The NDP would also add 50 round-the-clock health care clinics to alleviate emergency wait times. The goal would be to increase alternative options to cut hospital emergency department wait times in half.

The NDP commits to bringing more health services back under public OHIP coverage, including the elimination of ambulance fees.

The platform includes a hard cap on CEO salaries, limiting compensation to twice the Premier’s salary. They make the point that it would still compensate CEOs at seven times the level of a nurse.

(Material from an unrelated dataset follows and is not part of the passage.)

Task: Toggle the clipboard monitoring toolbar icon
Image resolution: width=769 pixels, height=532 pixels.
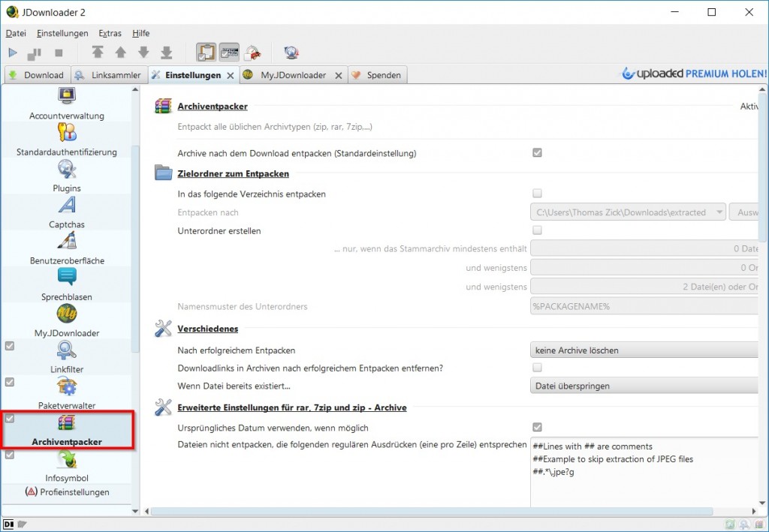Action: [206, 53]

The NDP would also crack down on the use of outside consultants.

An NDP government would also forgive student debt to new doctors willing to locate in underserved areas with the goal of adding 200 doctors over four years to these communities.

The party would make drug costs a priority in any negotiations with the Federal government around a new health accord.

The NDP would open up hospitals to the scrutiny of the ombudsman – something Andre Marin has been asking for in his annual reports.

Like the Tories the NDP would scrap the Local Health Integration Networks (LHINs), however, unlike the Tories, they pledge to replace them with some undetermined form of local decision-making.

No platform would be complete without a promise around prevention, and the NDP do that with a pledge to make mandatory physical education in post-secondary schools, ban junk food advertising to children and force large chain restaurants to label calorie counts.